* PROBLEM A
In the House episode recap, which character close to House does not attend the funeral?
* PROBLEM B
Copy word for word the part of the House episode recap between "With Stacey, House" and "onto beside himself?", inclusive.

***** SELECTED EXTRACT

With Stacey, House starts to wonder about belief in God.  Stacey says to him: “You gotta have something to hold onto…what about love?” Will House, after eight seasons, find something to hold onto beside himself?

9:45 Cameron is now taken the form of House’s sub-conscious and is trying to get him to accept his fate, that he will die in the burning building. Foreman and Wilson are on the scene, giving the slight possibility that House might survive.

House recalls the relationship with the patient/heroin addict and how he is trying to get him to take the fall for the prank in last week’s episode. Cameron the sub-conscious tells him that he’s a coward and he’s committing a cowardly act.

“You’re right but I can change” House replies as he gets up off the floor. He appears in the doorway of the building about to walk out. Wilson and Foreman run up. The fire engines have arrived. But then a rafter falls in front of house followed by a swirl of flames and then…BOOM! The close up of Wilson’s shocked face conveys that this may be the end of House’s character.

9:50  Coroner confirms its House’s body that is pulled out of the building. House is dead. The funeral begins and everyone begins paying their respects. All of the characters who had close relationships with House are there, except for Cuddy (It fits the storyline but still a bummer not to see Lisa Eldestein make a cameo).

One of the second best lines said bout House begins with Chase: “He wasn’t always to deal with”…and ends with Cameron: “but somewhere in there he knew how to love”  Then Wilson stands up to speak. “He was my friend…You have to remember that Gregory House saved lives. He was a healer and in the end, he…He was an ass!” Thus begins Wilson’s tirade. He expresses the anger and grief he is feeling because House won’t be with him in his final weeks.

**********
***** GIVEN DATA

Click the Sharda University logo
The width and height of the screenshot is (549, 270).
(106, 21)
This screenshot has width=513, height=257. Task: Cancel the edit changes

**********

* TASK RESULT A
Cuddy

* TASK RESULT B
With Stacey, House starts to wonder about belief in God.  Stacey says to him: “You gotta have something to hold onto…what about love?” Will House, after eight seasons, find something to hold onto beside himself?